**Text to read**

------------------------------------------------------------------------

BISM : Competing & Continuous Store Sales using DAX

Retail analysis models often include a competing outlet indicator to improve the quality of the model. The indicator does this by allowing the user to manage the effect that is associated with partial trading periods. For example, the true / false indicator shows whether the store has traded for all available weeks in a month. This post looks at how the competing store indicator can be implemented using powerpivot and DAX.

The Competing Store Definition

There are a few definitions of competitive stores (and perhaps another post to follow). In this post, the definition of competitive is a store that trades for every week in the month. If the store has not traded for all weeks, it is not considered competitive and this permits the identification of sales that occurred when;

  1. The store was open or closed for the month in question or
  2. The store didn’t trade for some other reason (eg refurbishment)

------------------------------------------------------------------------

**Supplied information**

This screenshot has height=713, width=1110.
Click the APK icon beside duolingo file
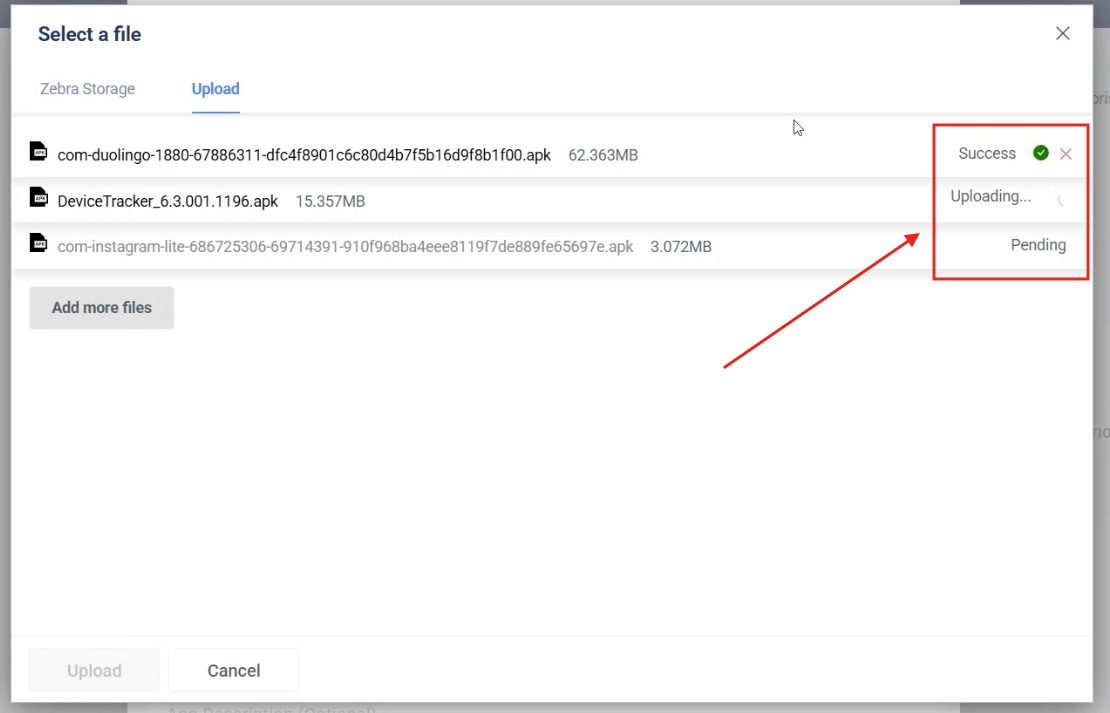tap(39, 152)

------------------------------------------------------------------------

**What you will do**
- 1) Answer these questions from the post on competing and continuous store sales:
(a) What does the true / false indicator show?
(b) How does this post define a competitive store?
(c) What example does the post give of some other reason a store might not trade?
- 2) Carry the post on competing store sales in DAX forward, beginning after its final listed point.

**The results**
- 1)
(a) It shows whether the store has traded for all available weeks in a month.
(b) A competitive store is one that trades for every week in the month.
(c) Refurbishment.

- 2)
The Model

The underlying model considers a store dimension, date dimension, and sales data. The grain for sales is { store x day } à sales amount. Although, this implementation treats the sales relation {store x day} as unique, there is no requirement to do so. The dates table follows standard structure of a date dimension table (grain of day) with the fiscal calendar attributes aligned along a 445 Calender. The fields fiscal_fullweek_key has the format YYYYWW and fiscal_fullmonth_key has the format YYYYMM. These are standard implementations where YYYY refers to the century, WW refers to the week of year and MM refers to the month of year.


The store table is a type 1 dimension (showing the ‘current’ state of the store). There is a strong argument to show the [competing store] as an attribute of the store dimension however, this would require a type 2 store dimension and intensive ETL. This is outside the management of the end user who consumes available data as it would require more intensive resources and relational constructs.

Method

The approach to determine whether the sale is competing or not is based on the comparison of the stores actual trading weeks in a month compared to the available trading weeks. When the two values are the same the sale is competitive, otherwise it is not. Additionally, note that this formula is applicable to each row of the sales fact because the sales fact is the only table that combines both store and date data and can therefore be used as the auto-exists cross-join of stores and dates.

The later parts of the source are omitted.